2024年6月、改正入管法が可決され、これにより「育成就労」という新たな在留資格が創設されました。
これに伴い、現行の技能実習制度は廃止され、育成就労産業分野に属する業務に従事することが求められます。

目的

育成就労制度は、特定産業分野において特定技能1号水準の技能を持つ人材を育成し、当該分野における人材を確保することを目的としています。
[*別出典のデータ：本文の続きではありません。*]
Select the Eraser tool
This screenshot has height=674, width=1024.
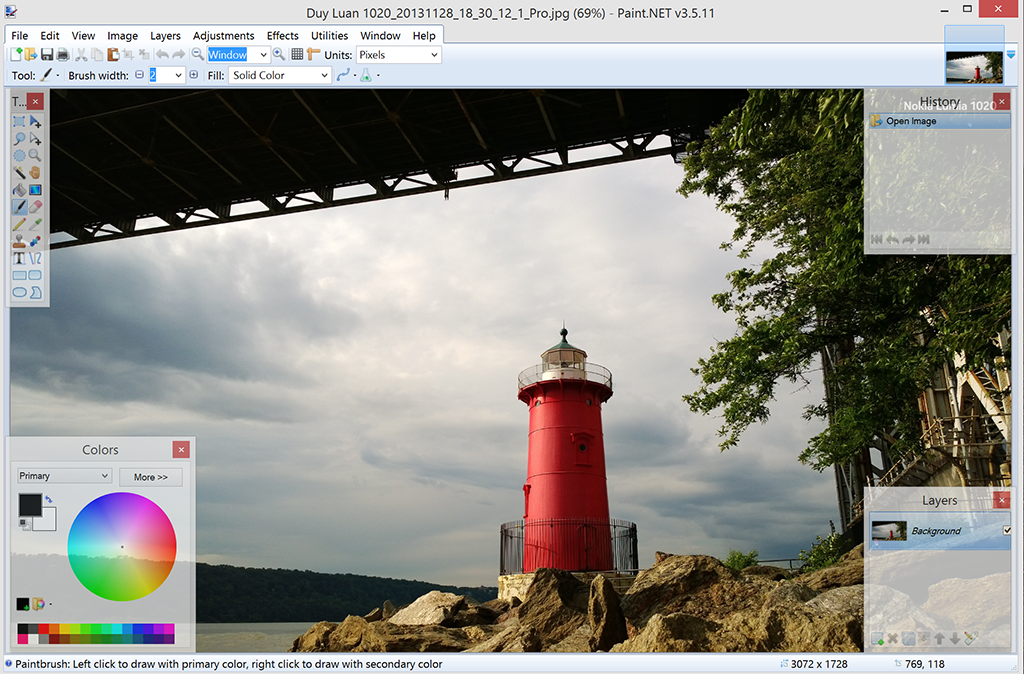tap(36, 207)
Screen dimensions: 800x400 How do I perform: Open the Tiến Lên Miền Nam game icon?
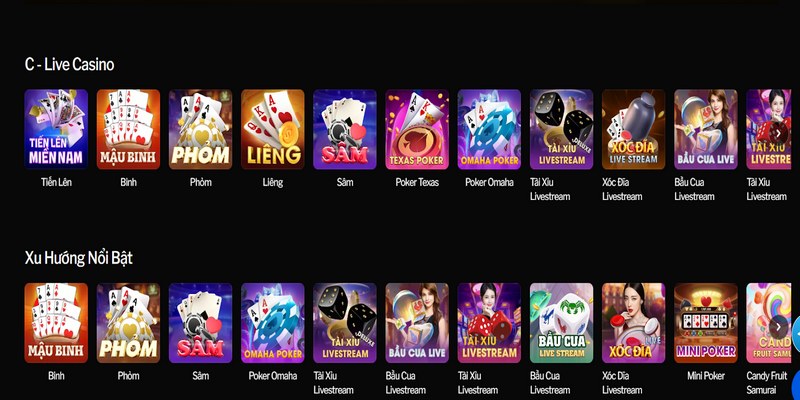point(56,129)
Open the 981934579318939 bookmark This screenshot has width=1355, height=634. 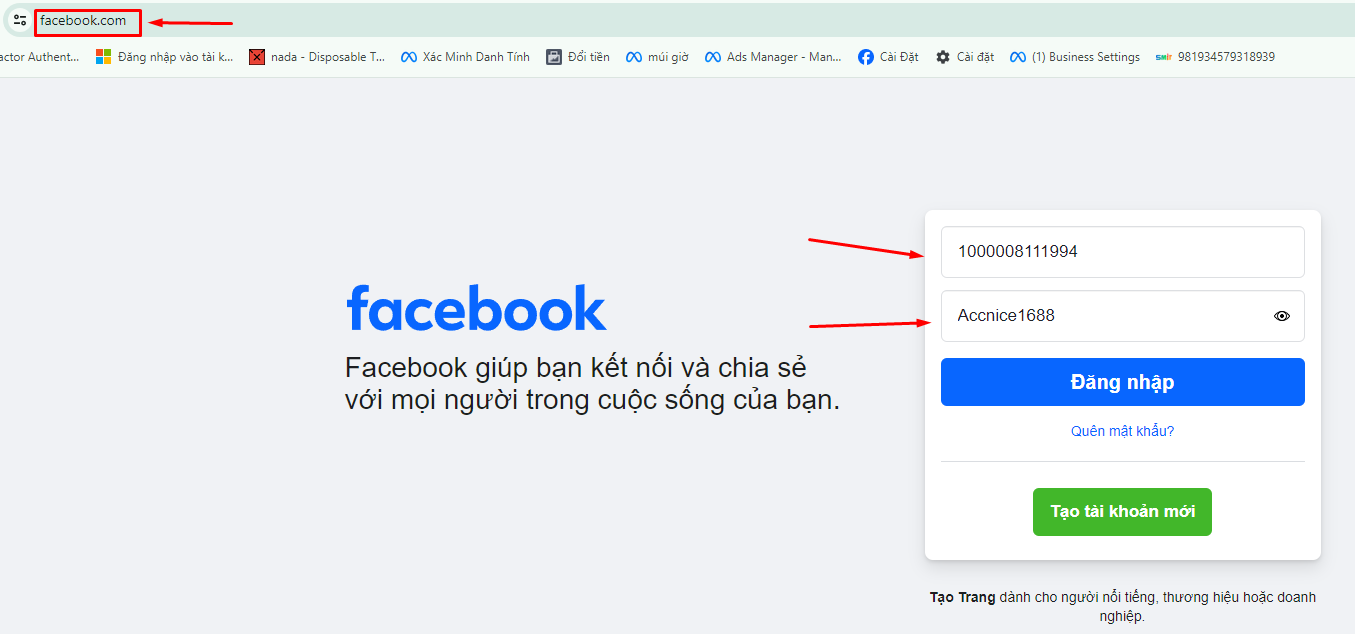1215,57
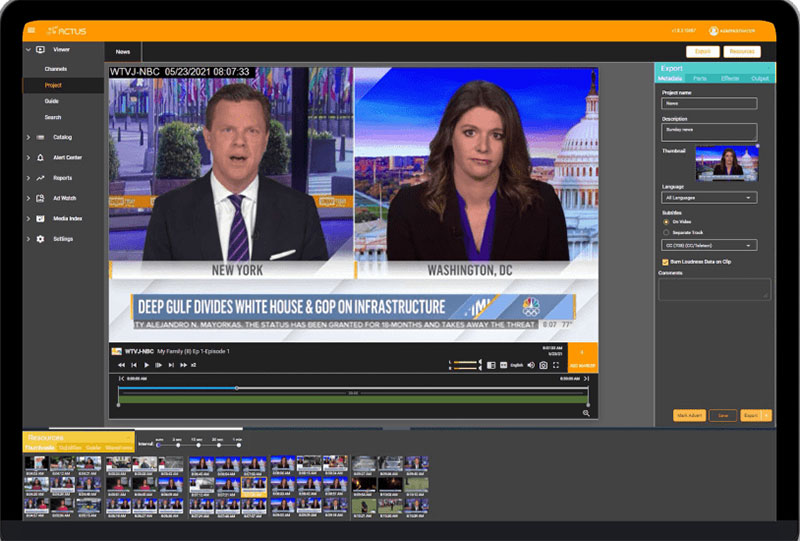
Task: Open the hamburger menu in the top bar
Action: pos(31,31)
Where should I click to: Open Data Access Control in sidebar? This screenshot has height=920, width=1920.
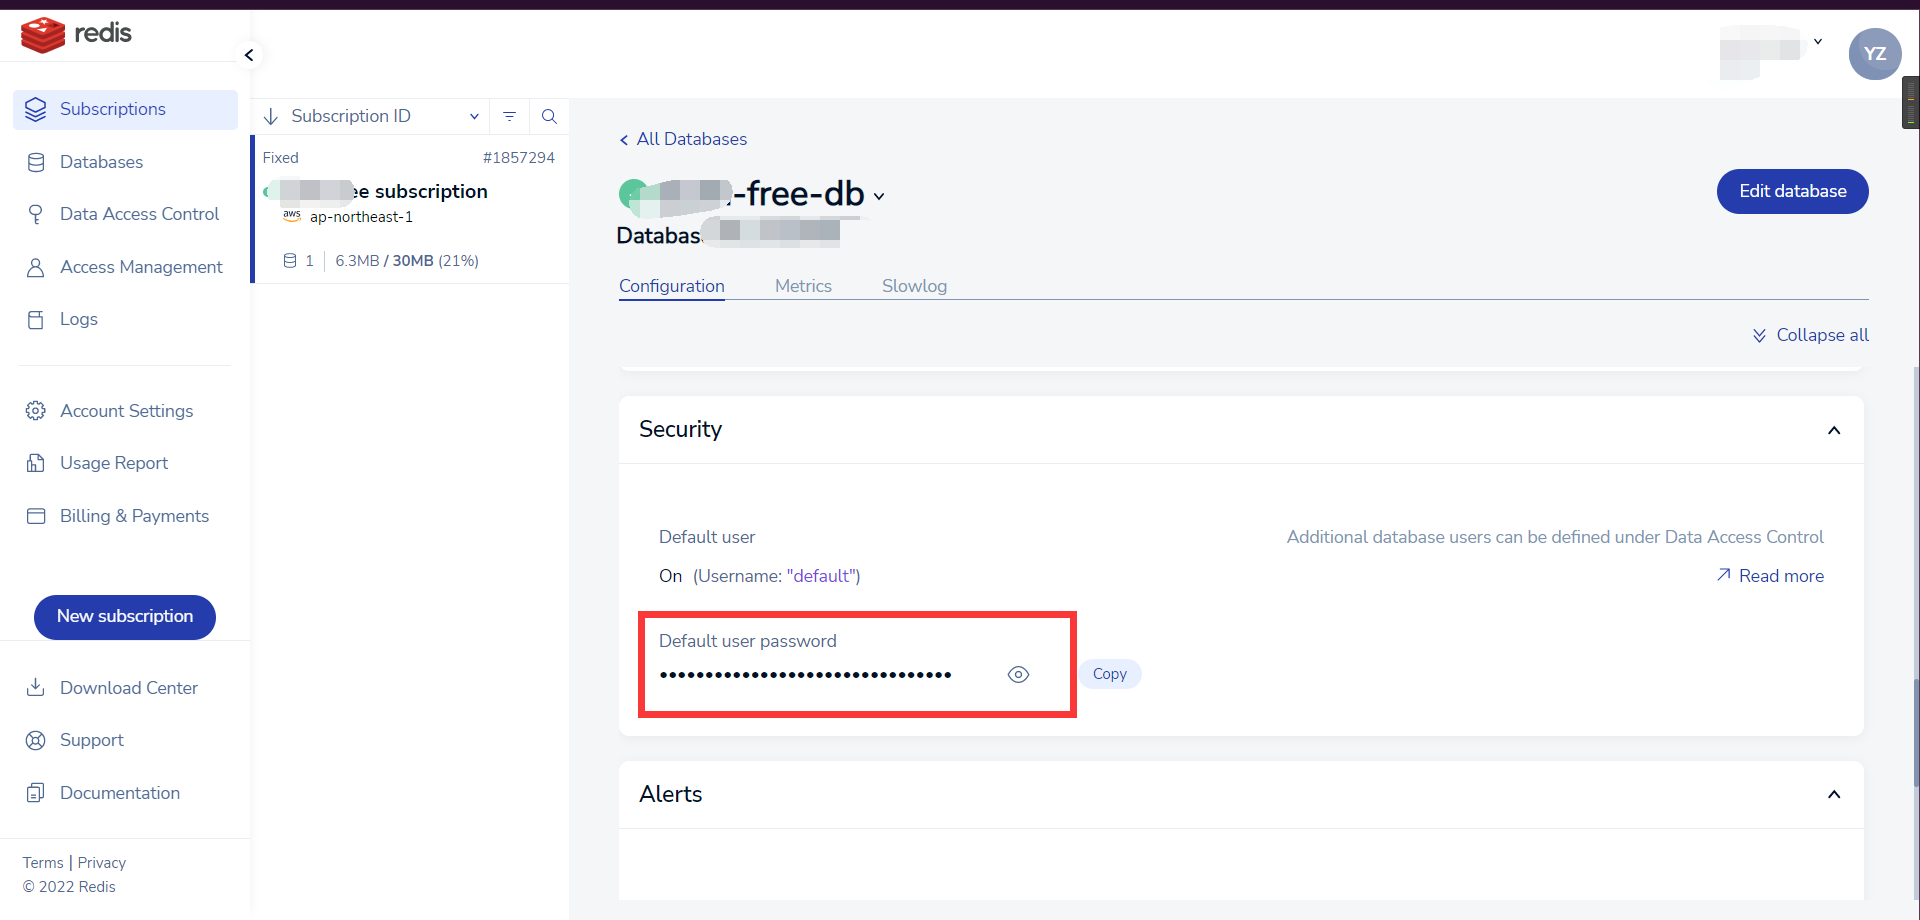tap(139, 214)
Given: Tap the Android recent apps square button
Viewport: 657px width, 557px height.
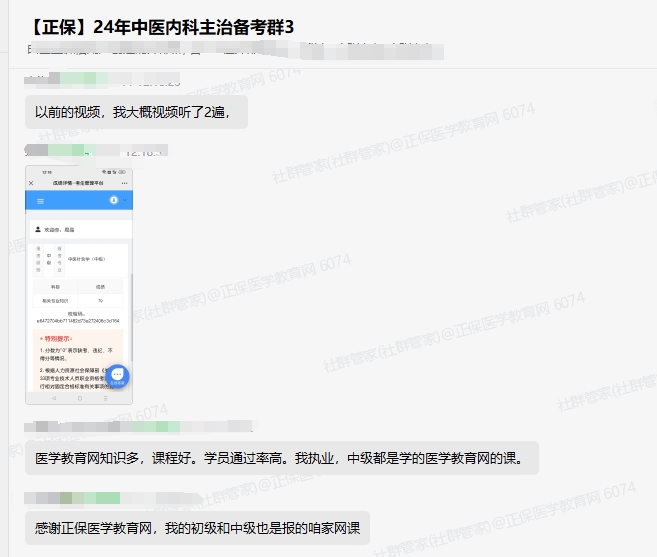Looking at the screenshot, I should pyautogui.click(x=103, y=398).
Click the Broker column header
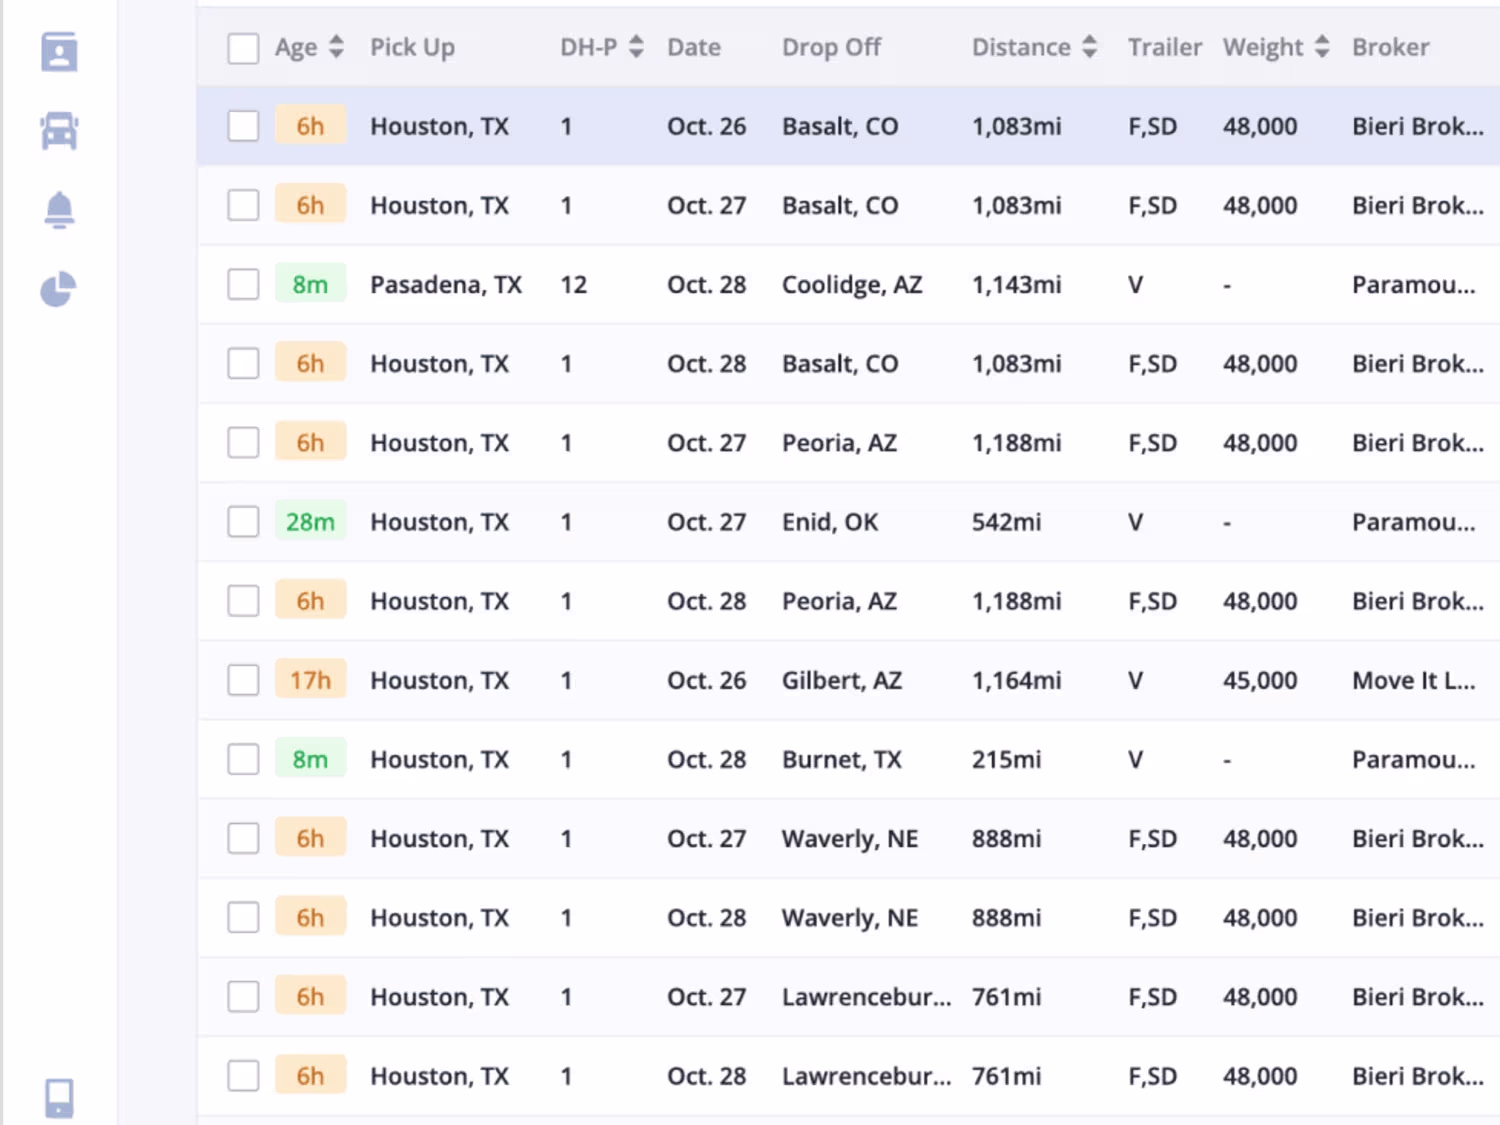The width and height of the screenshot is (1500, 1125). click(1390, 47)
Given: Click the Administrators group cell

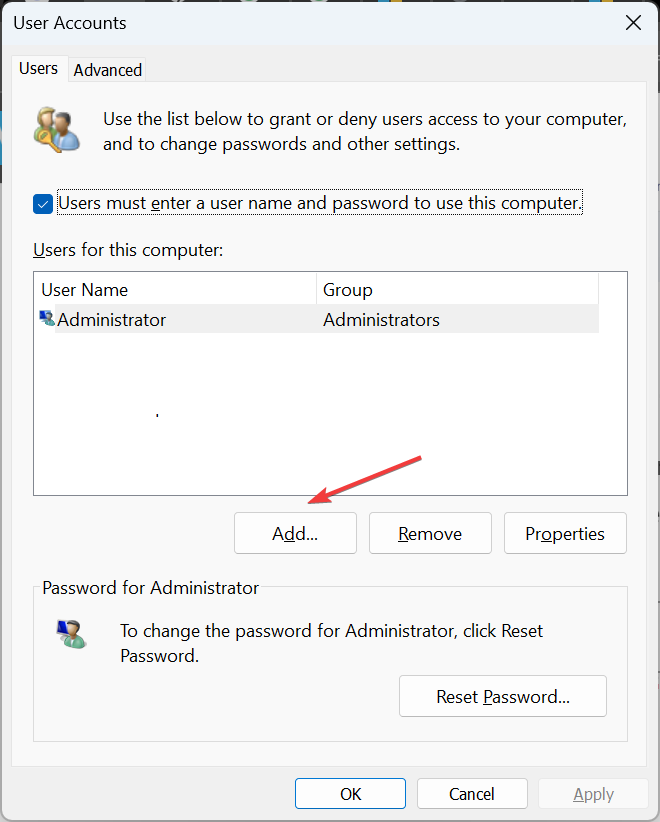Looking at the screenshot, I should [x=382, y=320].
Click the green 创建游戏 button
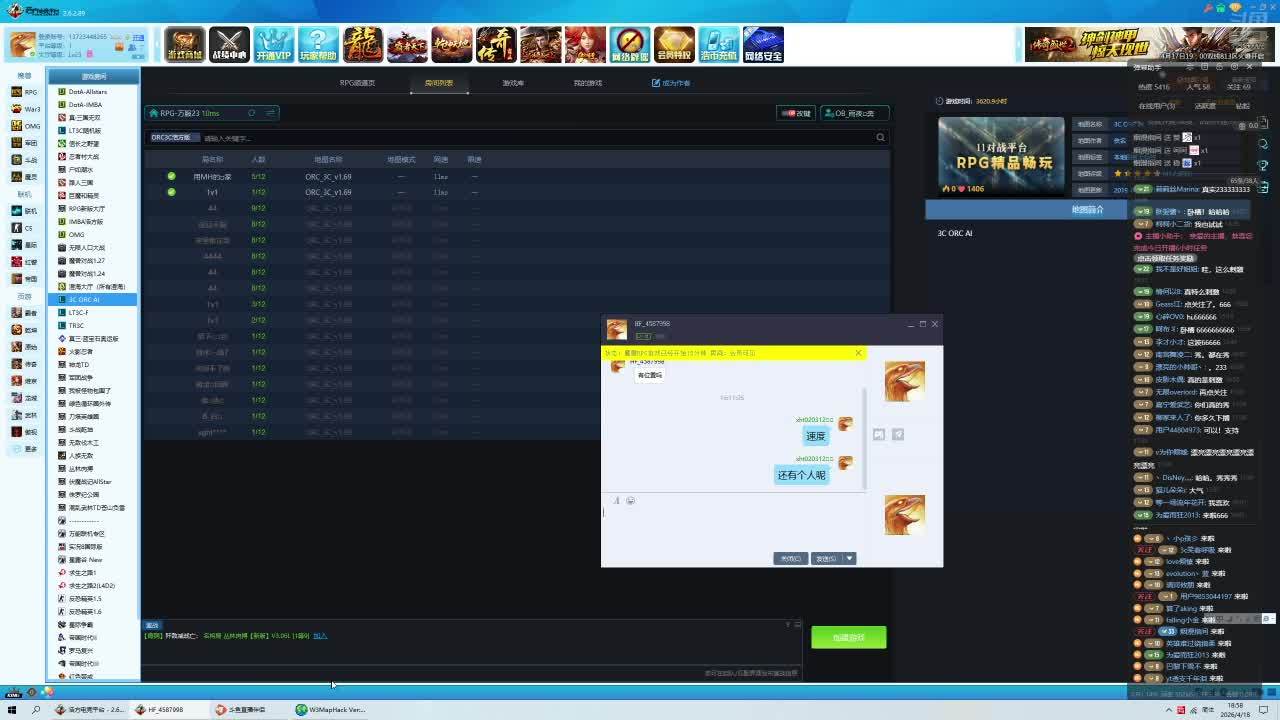 point(848,637)
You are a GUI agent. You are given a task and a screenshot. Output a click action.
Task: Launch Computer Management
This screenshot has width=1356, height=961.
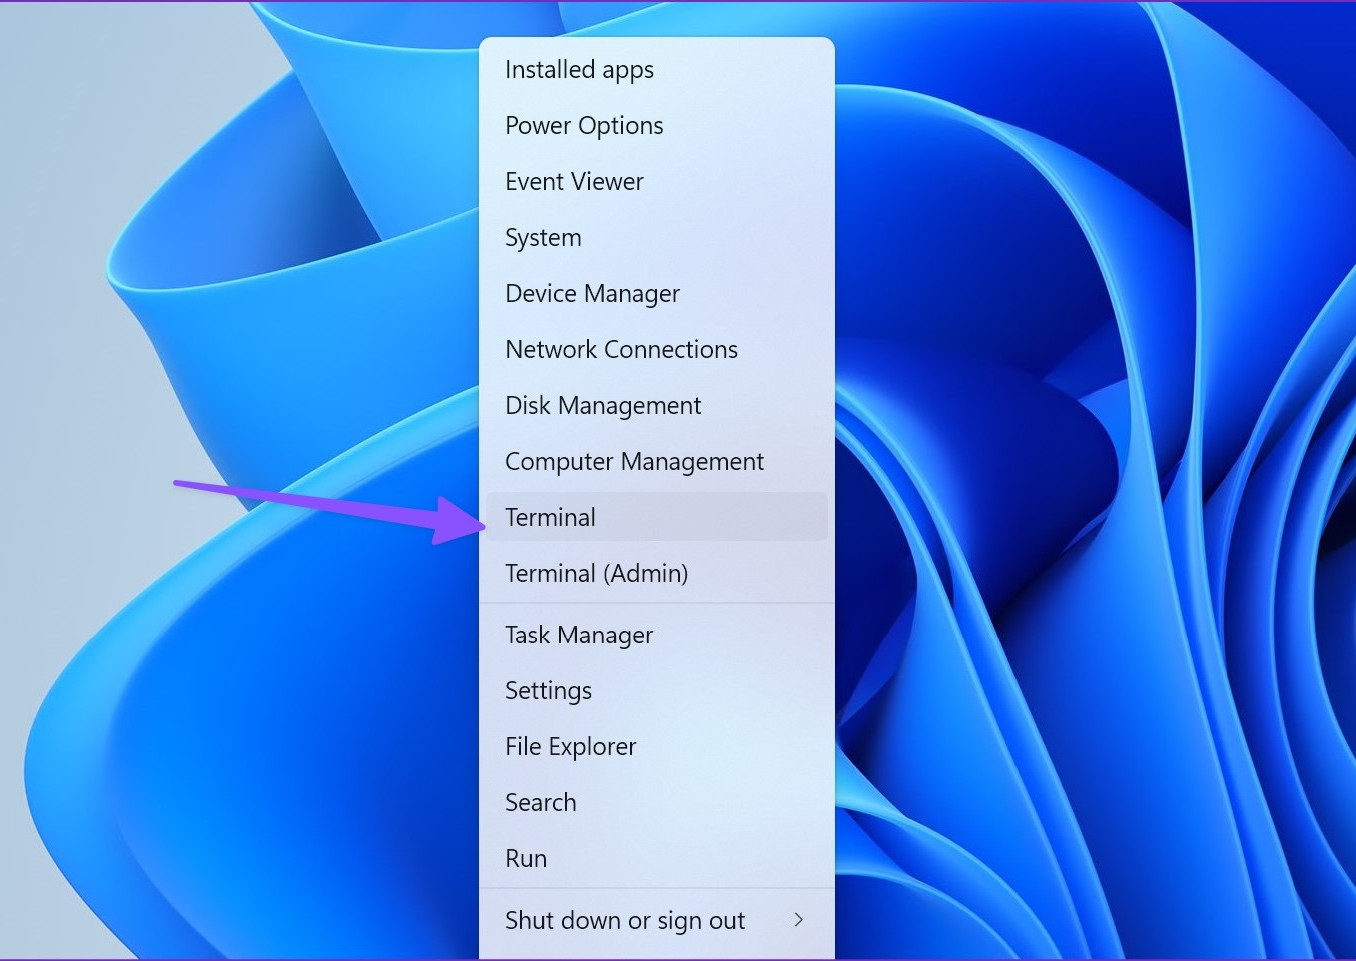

また、育成就労外国人の適正な保護も目的としています。

特筆すべき事項

  1. 育成就労計画の認定制度
    育成就労計画の認定には、育成就労の期間が3年以内であること、業務内容、技能、日本語能力などの目標や内容、受入れ機関の体制、外国人が送出機関に支払った費用額などが基準に適合していることが必要です。
    転籍の際には、転籍先において新たな育成就労計画の認定を受ける必要があり、やむを得ない事情や同一業務区分内であることなどの要件を満たす場合に限ります。
  2. 関係機関の在り方
    監理支援機関については、外部監査人の設置を許可要件とし、受入れ機関と密接な関係を有する役職員を当該受入れ機関に対する業務に関わらせてはならないとしています。
    外国人技能実習機構に代わり「外国人育成就労機構」を設立し、育成就労外国人の転籍支援や1号特定技能外国人に対する相談援助業務を追加します。
  3. その他
    季節性のある分野においては、派遣形態による育成就労の実施を認めます。
    制度所管省庁が地域協議会を組織し、地域の実情を踏まえた取組について協議を行います。

育成就労制度は、外国人の適正な労働環境を確保しながら、日本国内での人材育成と確保を進めるための新たな枠組みとして設計されています。この制度の施行により、日本は「選ばれる国」を目指し、長期間産業を支える人材を確保することを目指しています。